## Information supplied
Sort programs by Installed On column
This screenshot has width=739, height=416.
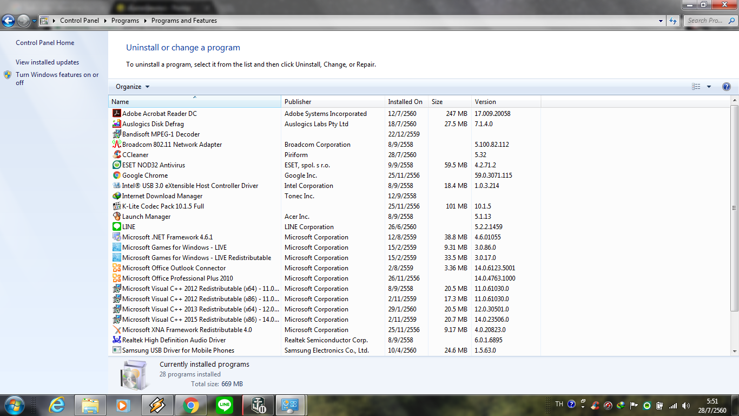405,102
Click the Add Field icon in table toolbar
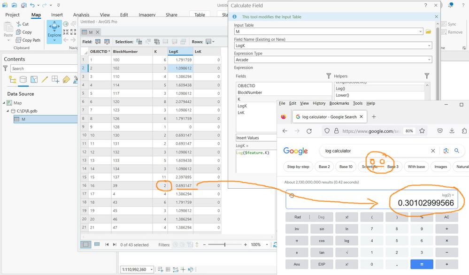 pos(98,42)
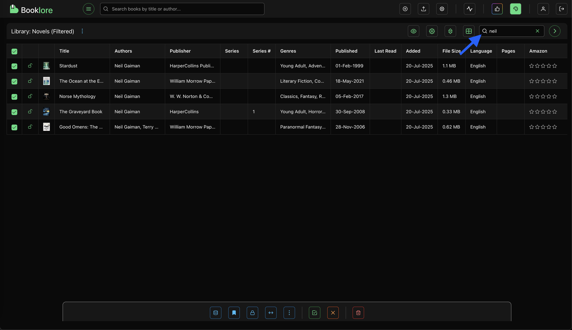
Task: Click the logout icon at top right
Action: (x=561, y=9)
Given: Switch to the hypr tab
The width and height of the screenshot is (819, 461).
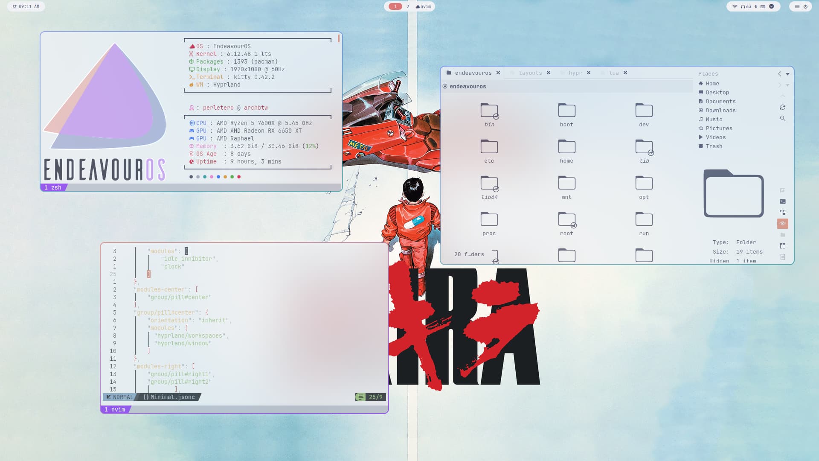Looking at the screenshot, I should coord(575,73).
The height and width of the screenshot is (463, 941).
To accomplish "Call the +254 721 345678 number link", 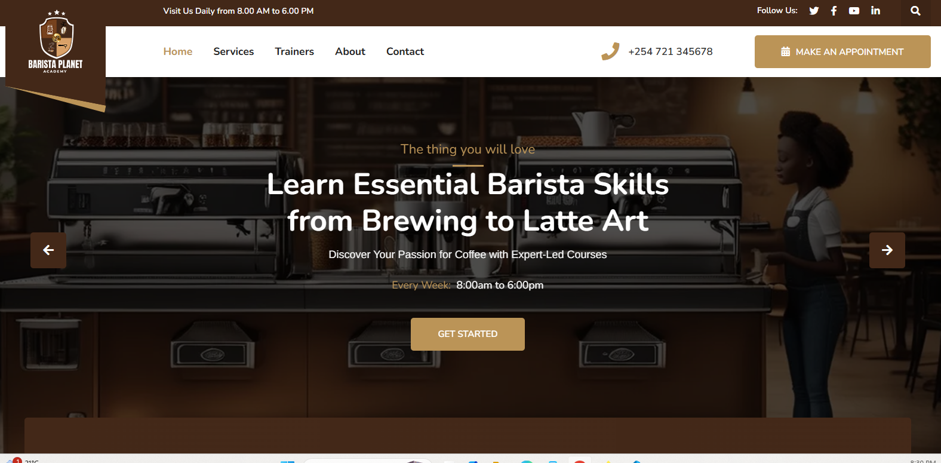I will coord(670,51).
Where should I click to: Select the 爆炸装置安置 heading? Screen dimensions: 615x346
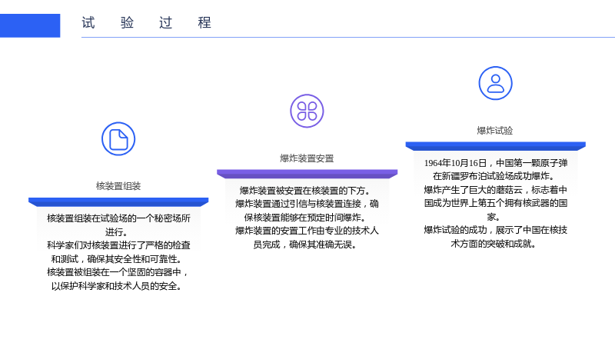(307, 158)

## Task instructions
Identify every line above that contains the word "icon", matching case exactly, and copy each of those lines.

## Full solution
Click the Add Field icon in table toolbar
Task: Click the logout icon at top right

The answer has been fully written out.